Este incidente de intervenção acessória veio preencher a lacuna decorrente da supressão do incidente do chamamento à autoria, regulado antes da reforma do CPC, introduzida pelo DL n.º 329-A/95, nos artigos 325º a 329º, como incidente autónomo.

O n.º 1 do art. 330º do actual CPC corresponde na sua 1ª parte ao anterior 325 n.º1, mas ao requisito do direito de regresso do R sobre terceiro (chamado) foi acrescentado um outro requisito negativo, carecer o terceiro de legitimidade de intervir como parte principal.
O legislador pretendeu demarcar o âmbito de previsão de cada incidente, evitando situações de sobreposição, por isso, delimitou o âmbito da intervenção acessória impedindo que o terceiro que tenha legitimidade para intervir como parte principal intervenha como parte acessória.
Assim, quanto à distinção entre intervenção principal e intervenção acessória, seguindo o acórdão deste Tribunal de 14.06.2010, proferido no processo n.º 9506/08.2TBMAI-A.P1, “que a primeira respeita às situações em que está exclusivamente em causa a própria relação jurídica invocada pelo autor ou em que os terceiros sejam garantes da obrigação a que se reporta a causa principal (é neste quadro que se inserem as situações configuradoras dos antigos incidentes de nomeação à acção e do chamamento à demanda) e a segunda cabe nos casos em que ocorre a existência de uma relação jurídica material conexa com aquela que objecto da acção é este o lugar outrora reservado ao chamamento à autoria.
A intervenção principal provocada abrange todos os casos em que a obrigação comporte pluralidade de devedores ou quando existam garantes da obrigação a que a causa principal se reporte, sob condição de o réu ter algum interesse atendível em os chamar a intervir na causa, quer com vista à defesa conjunta, quer para acautelar o eventual direito de regresso ou de sub-rogação que lhe assista.”
Temos, pois, que com a reforma do CPC de 95, por um lado, o incidente de intervenção principal do lado passivo, passou a englobar as situações enquadráveis nos anteriores incidentes de chamamento à demanda e nomeação à ação, passando a ter muito maior amplitude. Por outro, o incidente de chamamento à autoria foi eliminado e substituído pelo incidente de intervenção acessória, mas este passou a ter um âmbito de aplicação mais restrito, pois está afastado quando o chamado possa ser condenado caso a ação proceda.

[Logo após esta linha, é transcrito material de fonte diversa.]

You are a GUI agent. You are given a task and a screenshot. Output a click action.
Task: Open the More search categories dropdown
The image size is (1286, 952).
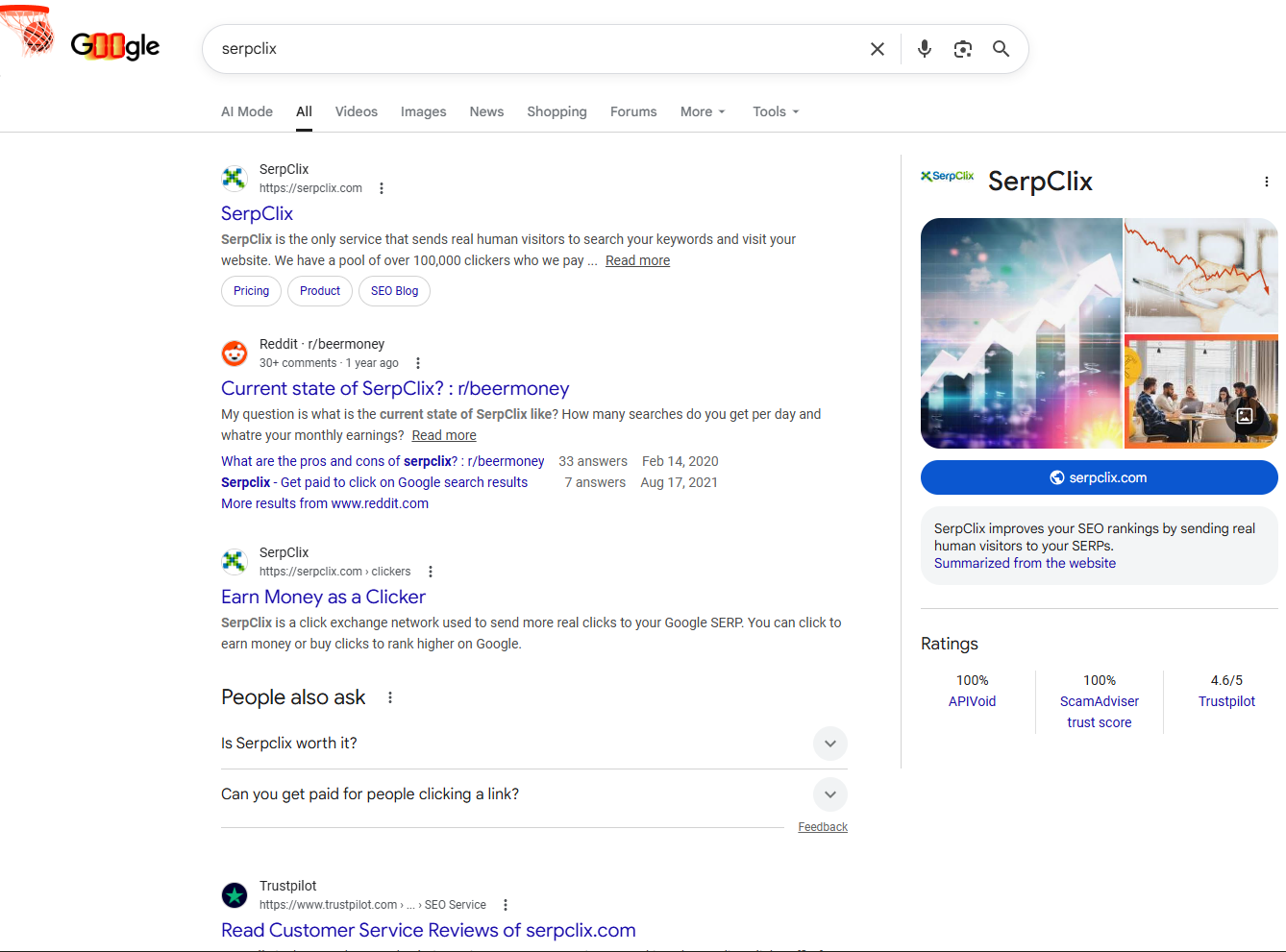[x=703, y=111]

Perante o nova configuração dos incidentes de intervenção de terceiros, concretamente nas diferenças entre intervenção principal passiva e intervenção acessória, introduzida pelo DL n.º 329-A/95, quando o Réu invocar ter ação de regresso sobre o chamado apenas é admissível a intervenção acessória quando resultar do alegado que o chamado, nunca podia ser demandado pelo autor e consequentemente nunca podia ser condenado no pedido ou em parte dele.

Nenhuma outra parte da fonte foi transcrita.